There are Flat people and there are jumping people. People like the late Captain Tim Forster, trainer of three Grand National winners, Ben Nevis, Well to Do and Last Suspect, who once declared: ‘One day I’m going to stand for Parliament. If I get in my first Bill will be about abolishing Flat racing and the second about doing away with hurdlers.’ People like Trevor Hemmings, the billionaire with the flat cap whose later life became a quest for Grand National winners in his green and yellow quartered colours, a quest in which he succeeded with Hedgehunter, Ballabriggs and Many Clouds. Sadly the kindest of owners died last month and won’t see his appropriately named Cloth Cap campaigned again for the National. Then there is J.P. McManus, jump racing’s biggest benefactor, who laid out no less than £570,000 for the juvenile hurdler Jonbon. Yes, that’s for a jumper with no stud fees to follow his career. It will be intriguing to see what Nicky Henderson can do with Jonbon and with Mike Grech’s Gallyhill, who set his owner back a mere £450,000 and whom the trainer describes as ‘an out and out three-mile chaser’.
A 23-5 trouncing by the Irish at this year’s Cheltenham Festival led to much soul-searching among English trainers. Willie Mullins, Henry de Bromhead and Gordon Elliott will challenge again for the top English prizes but Paul Nicholls has already responded the best way by sending Frodon and Bryony Frost over to Down Royal for the Champion Chase, the first Grade One of the season, to out-battle de Bromhead’s Gold Cup winner Minella Indo and Elliott’s Grand National hope Galvin in what may turn out to have been the gutsiest race of the season. Henderson too has responded by training 20 winners more than he has usually done by end-November.
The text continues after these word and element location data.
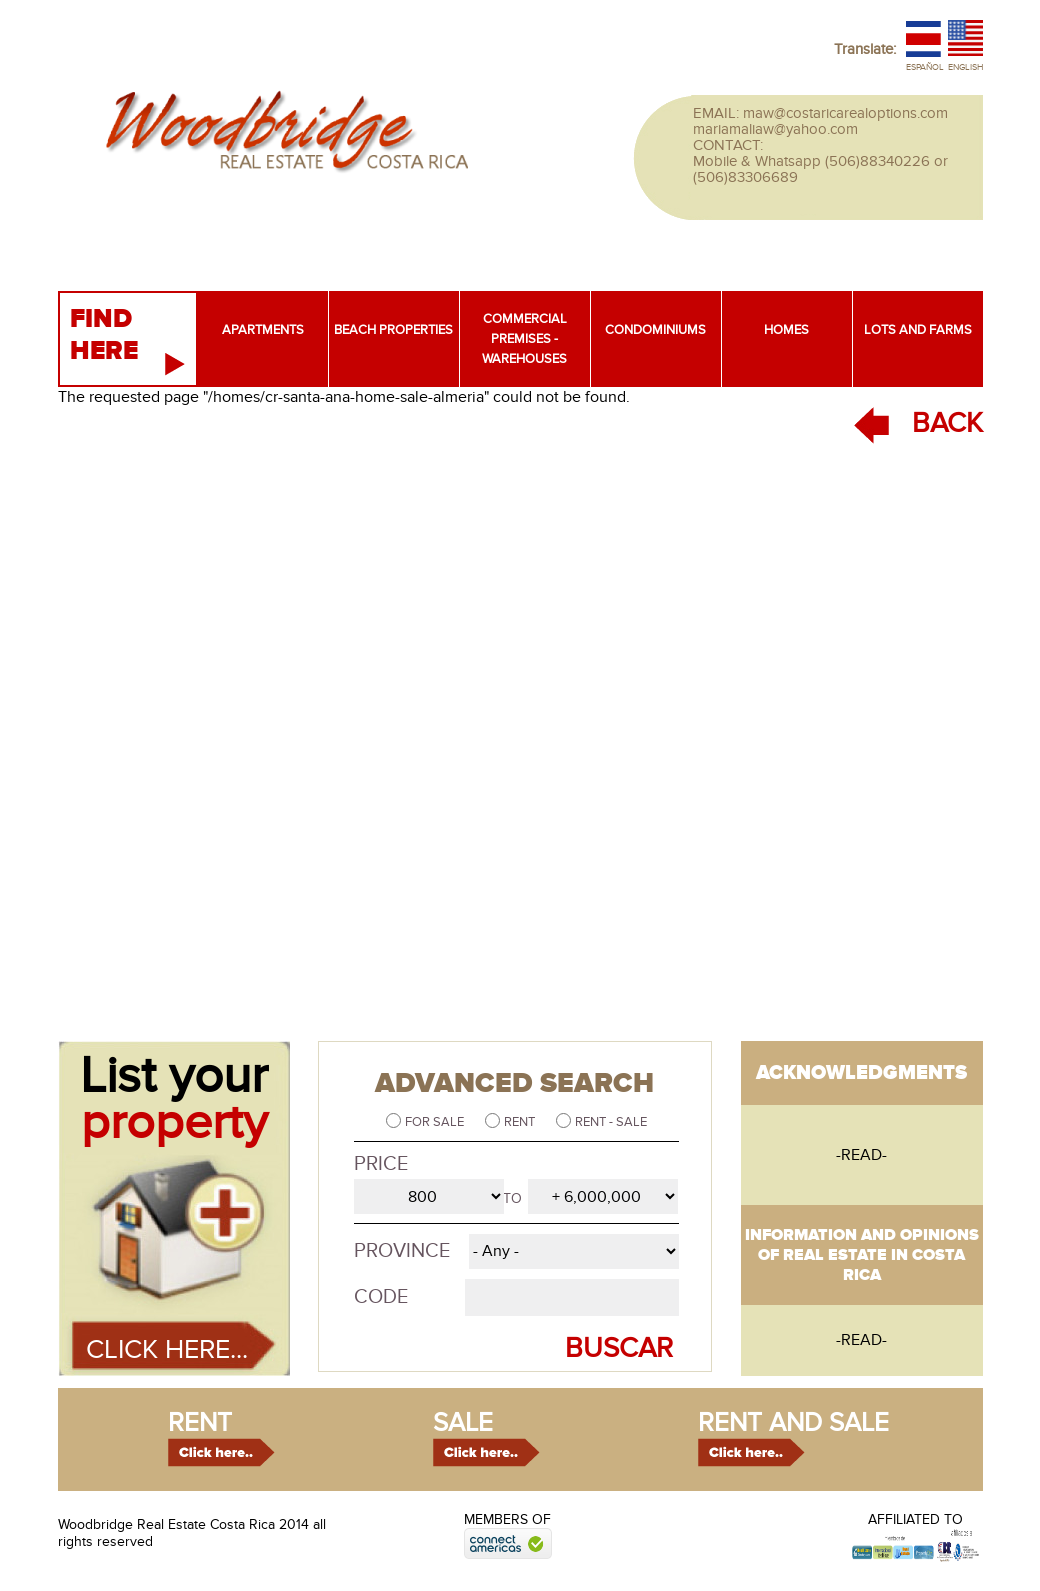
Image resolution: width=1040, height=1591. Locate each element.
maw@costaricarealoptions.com (845, 113)
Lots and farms (918, 330)
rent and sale (793, 1423)
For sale (436, 1122)
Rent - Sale (611, 1122)
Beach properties (393, 330)
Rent (521, 1122)
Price (381, 1164)
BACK (947, 423)
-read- (861, 1155)
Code (381, 1297)
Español (925, 67)
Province (402, 1251)
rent (200, 1423)
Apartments (263, 330)
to (512, 1198)
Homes (786, 330)
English (965, 67)
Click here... (167, 1350)
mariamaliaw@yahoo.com (775, 129)
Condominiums (655, 330)
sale (463, 1423)
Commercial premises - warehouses (524, 339)
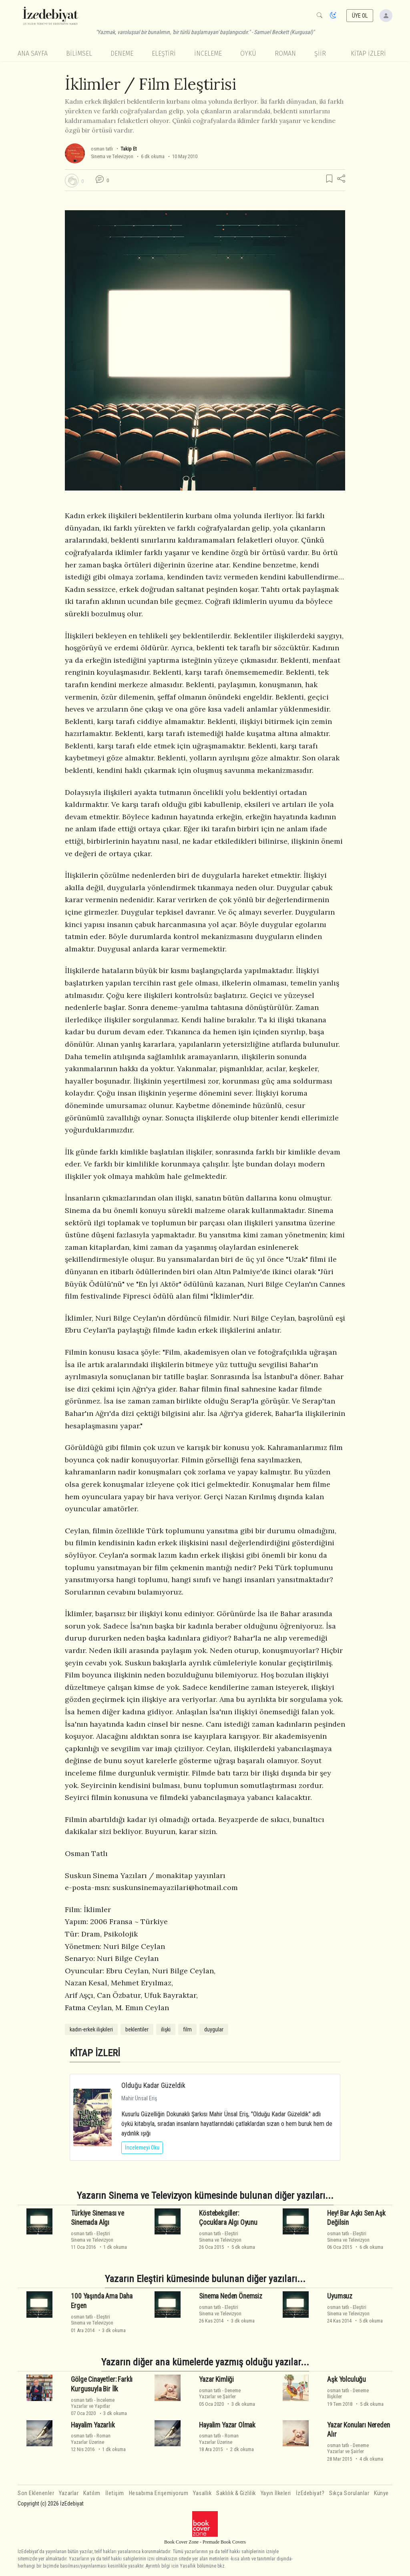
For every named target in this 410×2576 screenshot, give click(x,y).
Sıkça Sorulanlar (349, 2493)
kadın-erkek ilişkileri (91, 2029)
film (187, 2029)
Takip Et (129, 149)
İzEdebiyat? (310, 2493)
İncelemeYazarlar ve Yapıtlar (93, 2403)
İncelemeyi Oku (142, 2147)
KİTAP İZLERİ (368, 53)
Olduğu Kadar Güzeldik (153, 2085)
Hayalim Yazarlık (93, 2425)
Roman (285, 53)
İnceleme (208, 53)
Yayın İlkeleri (276, 2493)
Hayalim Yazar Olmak (227, 2425)
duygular (213, 2029)
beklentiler (137, 2029)
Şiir (320, 53)
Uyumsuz (339, 2296)
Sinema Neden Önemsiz (230, 2296)
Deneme (122, 53)
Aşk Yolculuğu (346, 2379)
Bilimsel (79, 53)
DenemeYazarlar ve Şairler (220, 2393)
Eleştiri (164, 53)
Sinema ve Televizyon (112, 156)
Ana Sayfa (33, 53)
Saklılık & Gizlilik (236, 2493)
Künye (381, 2493)
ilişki (166, 2029)
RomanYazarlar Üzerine (91, 2439)
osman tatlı (102, 149)
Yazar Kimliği (216, 2379)
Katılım (91, 2493)
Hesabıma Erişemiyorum (159, 2493)
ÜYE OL (360, 15)
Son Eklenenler (36, 2493)
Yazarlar (68, 2493)
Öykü (248, 53)
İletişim (114, 2493)
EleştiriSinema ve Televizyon (92, 2236)
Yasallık (202, 2493)
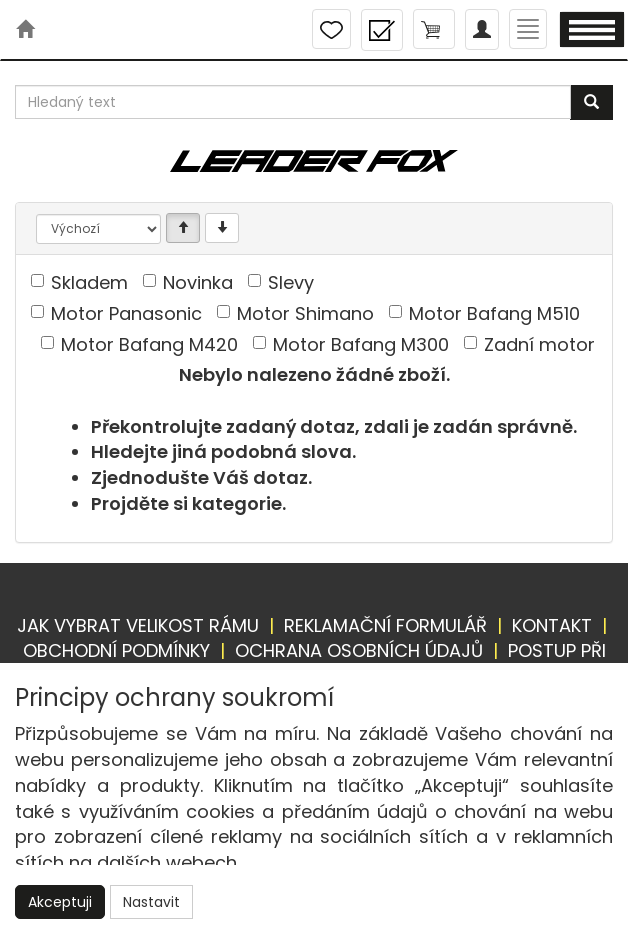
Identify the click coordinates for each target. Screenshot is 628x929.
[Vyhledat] (591, 102)
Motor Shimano (305, 313)
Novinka (198, 282)
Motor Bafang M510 (494, 313)
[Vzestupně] (183, 228)
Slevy (291, 282)
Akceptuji (60, 902)
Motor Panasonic (126, 313)
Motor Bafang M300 (361, 344)
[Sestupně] (222, 228)
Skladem (89, 282)
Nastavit (151, 902)
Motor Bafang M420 (149, 344)
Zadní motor (539, 344)
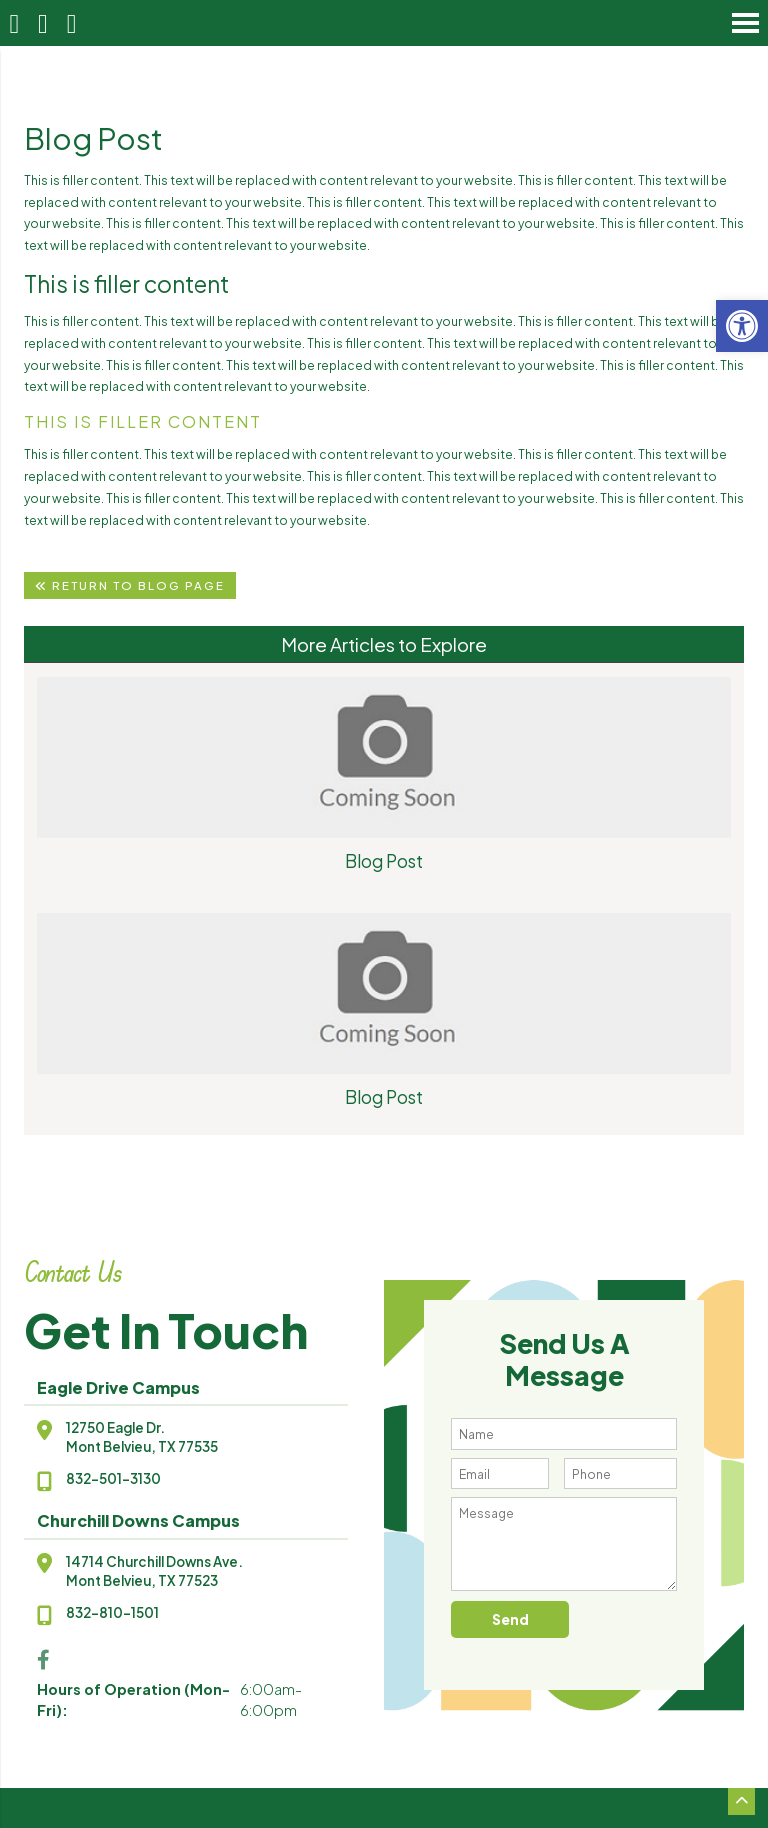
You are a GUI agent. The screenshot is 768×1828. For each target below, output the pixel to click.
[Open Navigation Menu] (745, 22)
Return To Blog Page (130, 585)
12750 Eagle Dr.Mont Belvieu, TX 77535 (142, 1437)
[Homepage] (14, 23)
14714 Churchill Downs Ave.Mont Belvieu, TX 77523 (154, 1571)
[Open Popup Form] (71, 23)
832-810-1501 (112, 1612)
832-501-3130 (113, 1478)
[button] (742, 326)
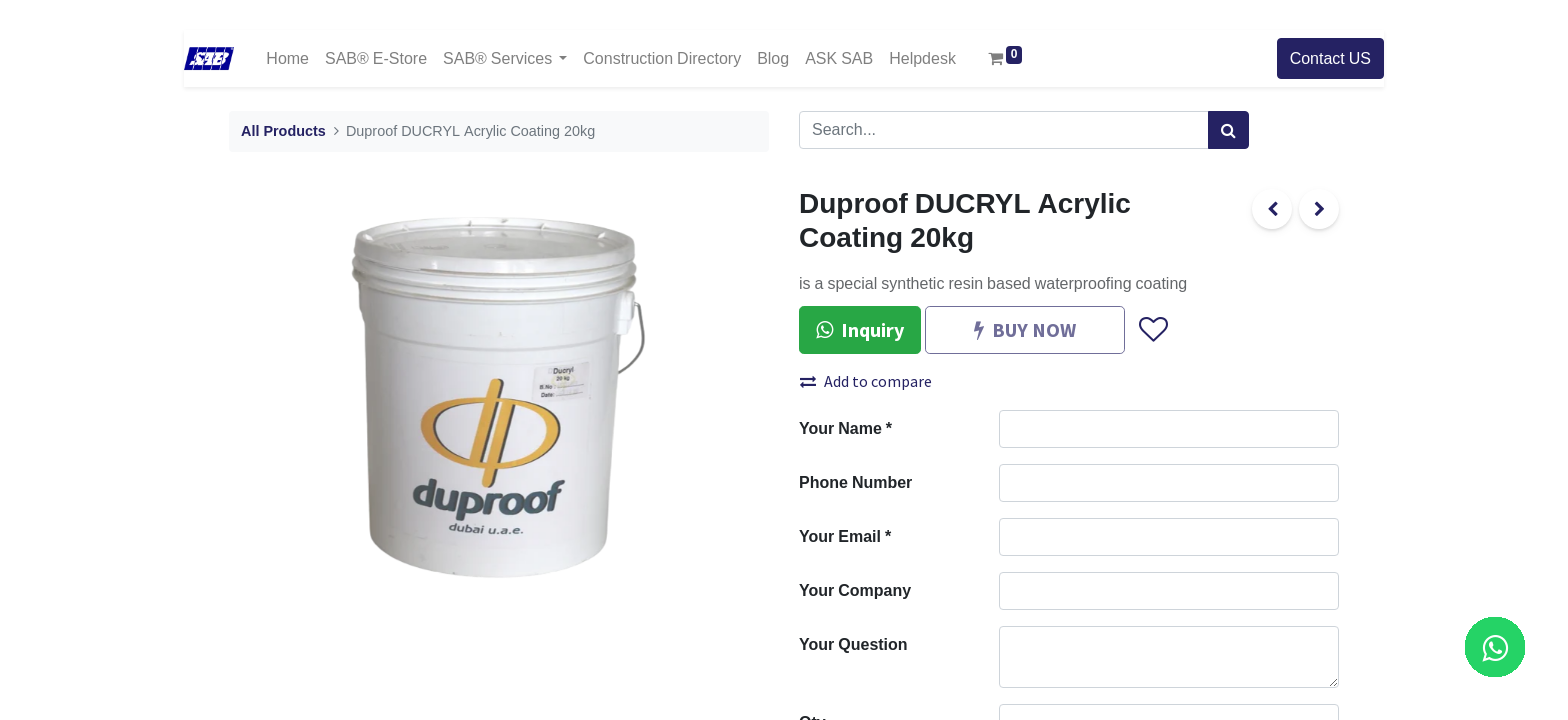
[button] (1152, 330)
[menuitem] (287, 58)
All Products (283, 131)
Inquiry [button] (860, 329)
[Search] (1228, 130)
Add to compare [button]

Choosing a dozen horses for readers to follow this season I am ignoring Henderson and Nicholls stars simply in search of fairer prices. First choice is Venetia Williams’s Royale Pagaille whose extraordinarily facile win in Haydock’s Peter Marsh Chase last year emboldened connections to go straight to the Gold Cup, ignoring easier Cheltenham targets. Lost shoes, a foot injury and jumping mistakes found him out at that level but this season in soft conditions he could prove Venetia’s best horse ever. Then there is Ben Pauling’s Your Darling, a horse bought for the Vestey family by Henrietta Knight. There is no better judge of a horse and after his first bumper victory Hen called him ‘as good as Best Mate’. No pressure there then, Ben.
Next is my Grand National hope Secret Reprieve, winner of the Welsh version last season, who just missed the cut for this year’s race. Trainer Evan Williams has demonstrated that no one knows better how to prepare a horse for Aintree. I will include one of Henry de Bromhead’s because his Eklat De Rire, though a faller last time out, looks just the sort for races like the Ladbrokes Trophy at Newbury. I will persevere with Kitty’s Light, trained by Christian Williams and ridden by Jack Tudor, who was desperately unlucky last year not to win the Bet365 Chase. Paul Nicholls’s former jockey Sam Thomas has lately taken off as a trainer and his Skytastic looks a promising novice hurdler. So does Olly Murphy’s Go Dante. Among the novice chasers Kim Bailey’s The Edgar Wallace should win races. There must be a candidate from the Dan Skelton yard and I will go for Third Time Lucki, already a Cheltenham winner. There’s nothing like Cheltenham Festival form and a third in the County Hurdle brings in Neil Mulholland’s Milkwood while Bear Ghylls’s fourth behind the outstanding Bob Olinger in the Ballymore should lead on to a fine novice chasing career for Nicky Martin. With Fergal O’Brien, now linked up with Graeme McPherson, topping the trainers’ table through early season we must conclude with one of Fergal’s and I will go for Peking Rose, third on his recent hurdles debut.
How about our Flat Twelve to Follow? Of the 11 who ran, Aaddeey, Asad, Jumeirah, Dance Fever, Derab, King’s Lynn, Run to Freedom, Shelir and Thundering Nights all won, three of them twice, but over-ambitious owners and poor prices left us with an overall loss to £10 stakes in 64 runs of £130. The biggest surprise was that the gorgeous grey filly Albaflora, my most confident choice, didn’t win. She was though fourth in the Coronation Cup, second to Snowfall and Wonderful Tonight in top Graded races and finally a heartbreaking runner-up to Eshaada in a nostril-to-nostril photo finish at Ascot on Champions Day. As I commiserated, trainer Ralph Beckett smiled wryly: ‘She went out on her shield, didn’t she?’. More frustrating was mile handicapper Shelir who ran ten times. Before a 14-1 victory Shelir managed to be second successively by a short head, a head and a neck. For his final run at Ascot he was 40-1 and I played up the 14-1 winnings each way with a bookie paying six places. True to character Shelir finished seventh — by another short head.